Re: [LSF/MM TOPIC][ATTEND] Improving async io, specifically io_submit latencies

[Date Prev][Date Next][Thread Prev][Thread Next][Date Index][Thread Index]

 



On Fri, Mar 01, 2013 at 01:37:55AM +0530, Ankit Jain wrote:
> Hi,
> 
> I'm interested in discussing how to improve async io api in the kernel,
> specifically io_submit latencies.
> 
> I am working on trying to make io_submit non-blocking. I had posted a
> patch[1] for this earlier on fsdevel and there was some discussion on
> it. I have made some of the improvements suggested there.
> 
> The approach attempted in that patch essentially tries to service the
> requests on a separate kernel thread. It was pointed out that this would
> need to ensure that there aren't any unknown task_struct references or
> dependencies under f_op->aio* which might get confused because of the
> kernel thread. Would this kinda full audit be enough or would be it
> considered too fragile?

Was just talking about this.  Completely agreed that we need to do
something about it, but personally I don't think punting everything to
workqueue is a realistic solution.

One problem with the approach is that sometimes we _do_ need to block.
The primary reason we block in submit_bio if the request queue is too
full is that our current IO schedulers can't cope with unbounded queue
depth; other processes will be starved and see unbounded IO latencies.
This is even worse when a filesystem is involved and metadata operations
get stuck at the end of a huge queue.  By punting everything to
workqueue, all that's been accomplished is to hide the queueing and
shove it up a layer.

A similar problem exists with kernel memory usage, but it's even worse
there because most users aren't using memcg. If we're short on memery,
the processing doing aio really needs to be throttled in io_submit() ->
get_user_pages(); if it's punting everything to workqueue, now the other
processes may have to compete against 1000 worker threads calling
get_user_pages() simultaneously instead of just the process doing aio.

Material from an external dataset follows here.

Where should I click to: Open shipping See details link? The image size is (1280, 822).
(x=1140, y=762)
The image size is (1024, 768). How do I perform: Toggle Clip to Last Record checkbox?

Also, punting everything to workqueue introduces a real performance
cost. Workqueues are fast, and it's not going to be noticed with hard
drives or even SATA SSDs - but high end SSDs are pushing over a million
iops these days and automatically punting everything to workqueue is
going to be unacceptable there.

That said, I think for filesystems blocking in get_blocks() another
kernel thread probably is only practical solution.

What I'd really like is a way to spawn a worker thread automagically
only if and when we block. The thought of trying to implement that
scares me though, I'm pretty sure it'd require deep magic.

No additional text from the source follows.